La Marque : Nature et Ruralité

Le nom de cette rivière, affluent de la Deûle, vient d’un mot germanique : « marko » qui signifie « la marécageuse ». Longue d’une quarantaine de kilomètres seulement, elle a pourtant joué un très grand rôle dans l’histoire et la vie économique de l’agglomération de Lille-Roubaix-Tourcoing où elle dessine un demi-cercle depuis sa source à Mons-en-Pévèle jusqu’à sa confluence avec la Deûle à Marquette. Dès Pont-à-Marcq elle entre dans une plaine humide et marécageuse qu’elle retrouve à nouveau après Tressin, et d’où elle tire certainement son nom.

Le village de Ham en bande dessinée (Document Au temps d’Hem)

Hem vient de Hamma qui signifie : langue de terre se projetant en terrain d’inondation, soit un segment avançant dans les marais de la Marque. Une des premières orthographes de Hem est d’ailleurs Ham. Ses premiers occupants d’après les historiens : « peu d’hommes, des friches, des marécages, des taillis, des huttes de boue et de branchages réunies en hameaux qu’entourent des haies d’épines ».

Le bassin de la Marque est d’abord rural : un peu d’élevage, essentiellement des bovins ; énormément de terres labourables avec prépondérance des céréales mais aussi des pommes de terre et des endives. Le petit peuple vit alors de l’élevage des oies et de l’extraction de la tourbe. Les prairies se trouvent essentiellement au sud de Hem le long de la Marque de Hempempont jusqu’au Château d’Hem et ses terres labourables.

L’agriculture autour du Château d’Hem en bande dessinée (Document Au temps d’Hem)

« Le domaine est composé de la basse cour et du château proprement dit accompagné de ses jardins. Chacun de ces éléments est entouré de fossés remplis de l’eau de la petite Marque qui y serpente et fertilise les prairies où paissent des animaux. La basse cour, en briques, couverte de tuiles, comprend une série de bâtiments disposés sur trois côtés seulement et où se situe un imposant portail d’entrée, précédé d’un pont et accompagné d’une tour ronde à gauche, carrée à droite, d’un corps de logis à gauche, d’un pigeonnier à toiture en bâtière, d’une grange et d’étables.

Un pont relie cette ferme au château dont l’organisation est complexe puisqu’il est composé de deux cours et que la courtine se prolonge vers l’horizon au delà de la deuxième cour. Des tours cantonnent chacun des angles de ces deux cours, les unes carrées, les autres rondes, les unes modestes, les autres imposantes ou élancées. La destination des bâtiments est difficile à identifier. Tous sont disposés autour de la deuxième cour, tandis qu’autour de la première n’existent que des courtines régulièrement percées, hormis les tourelles précédemment citées et les portes. L’une d’entre elles donne sur un jardin dont le dessin figure une croix de Saint Louis, semble t il. »

* _Consigne_
Poursuivez le texte consacré à la Marque et à Hem à partir de l'endroit où il s'arrête. Les lignes ci-après proviennent d'une source distincte du texte.

* _Données fournies_
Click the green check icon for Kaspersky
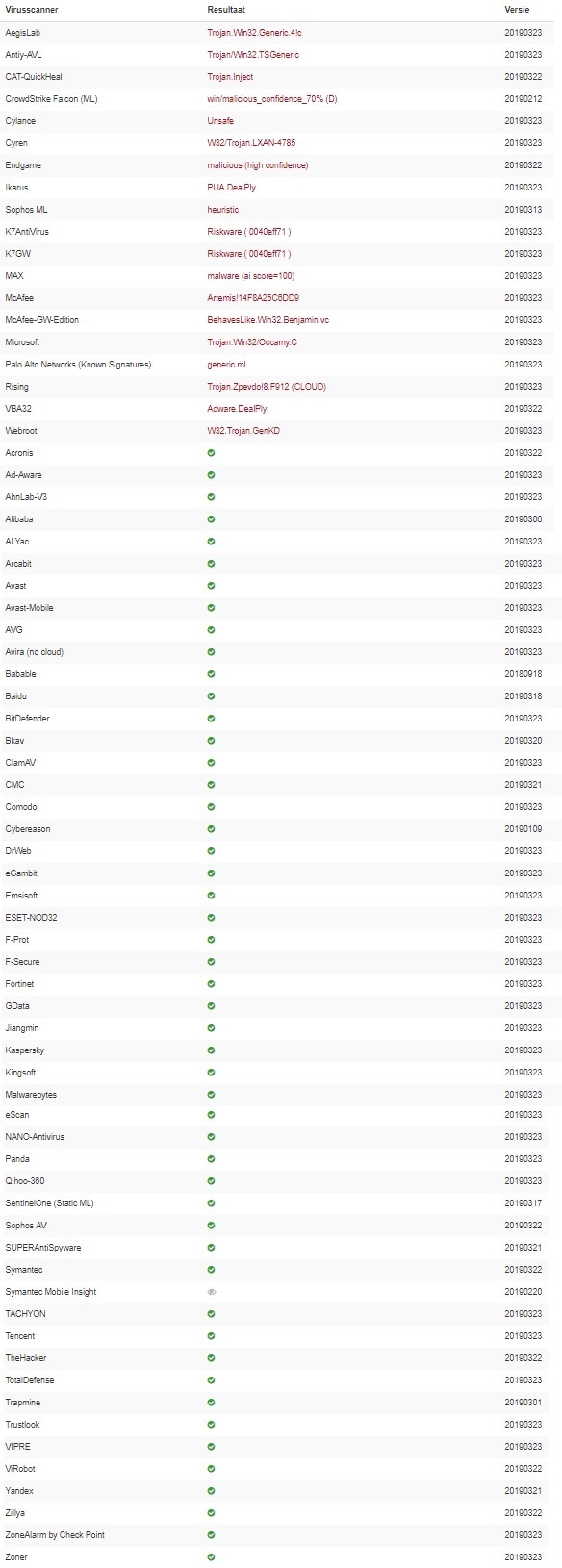The height and width of the screenshot is (1568, 562). tap(211, 1050)
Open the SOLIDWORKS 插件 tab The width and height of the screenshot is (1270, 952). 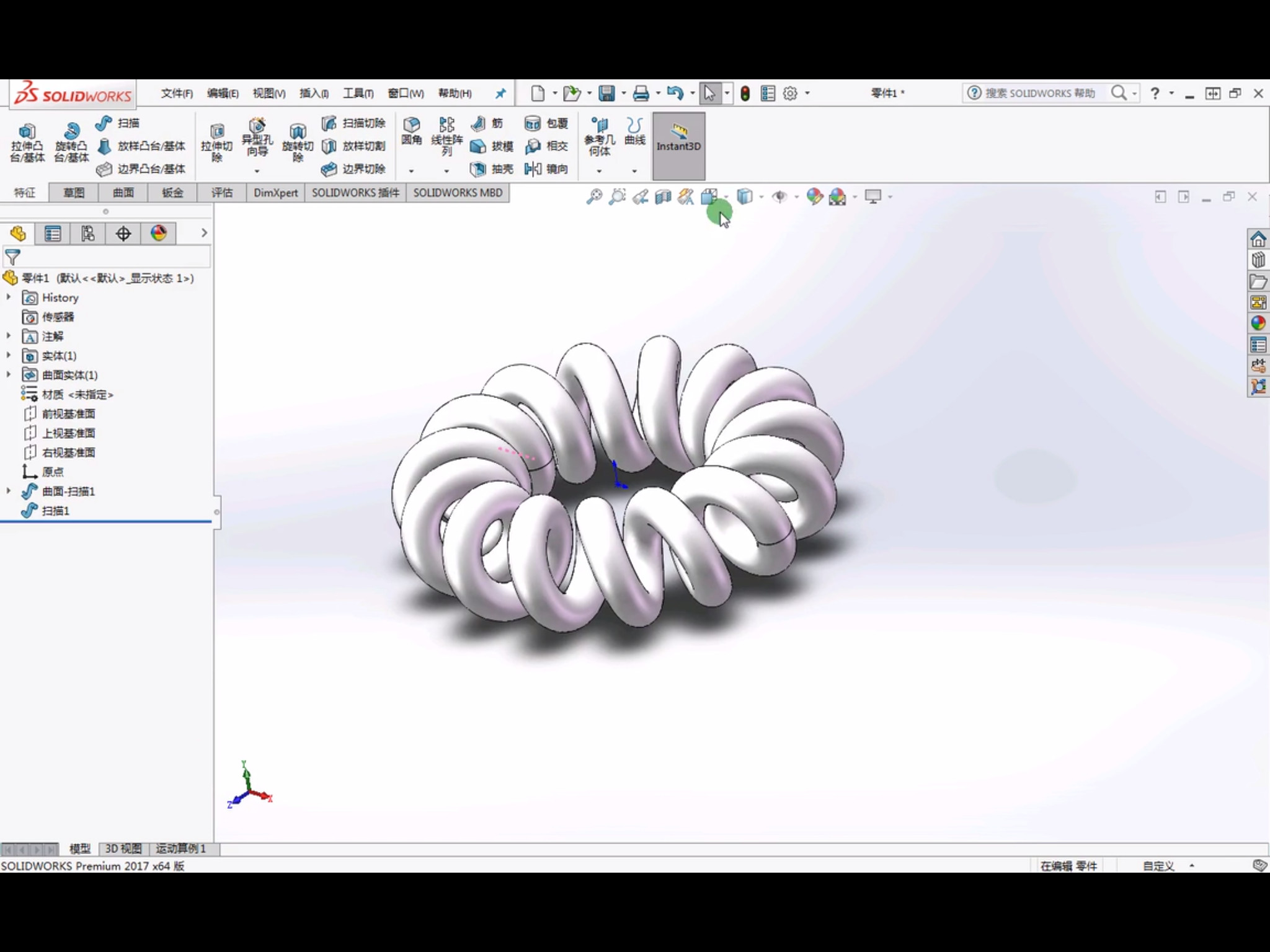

* _Réponse_
Peinture d’Adrien de Montigny représentant le château en 1603 (Document Historihem)

La petite Marque, affluent de la Marque, longue de 9kms, prend sa source à Willems et dans son eau autrefois limpide on pêchait le brochet et la carpe. Ses eaux alors alimentaient les douves du Château d’Hem . Toute la zone comprise entre le parc du Château Wattine, à la limite de Forest et d’Hem, était drainée par une myriade de fossés.

Dès l’avènement des Comtes de Gand, du temps du premier château féodal d’Hem, des rouissoirs dotés d’écluses font parfois monter les eaux des cultures de ses voisins de Willems, suscitant leur mécontentement. Au dessus des terres du château d’Hem, au 18ème siècle, des moulins se trouvent sous le hameau de Valet (actuelle vallée) à l’emplacement approximatif de la briqueterie de la rue du Calvaire.

Les moulins de Hem en 1726 (Document Historihem)

Entre 1800 et 1920, la partie agricole d’Hem garde une place importante dans l’activité des villageois. Les rendements des terres sont remarquables tant elles sont bien entretenues et abritées des vents par toutes les crêtes boisées et elles bénéficient de l’humidité provenant de la Marque.

Au vingtième siècle, la rivière attire les habitants dans la partie amont et l’aval se tertiarise. Hem se structure en 3 parties : les industries sont localisées au bord de la Marque, des grands ensembles sont construits au nord à la limite de Roubaix pour loger la population ouvrière et au sud se situe un quartier plus résidentiel.

Photo aérienne de 1932 (Document IGN)
La famille sur le pont enjambant le cours d’eau (Documents collection privée)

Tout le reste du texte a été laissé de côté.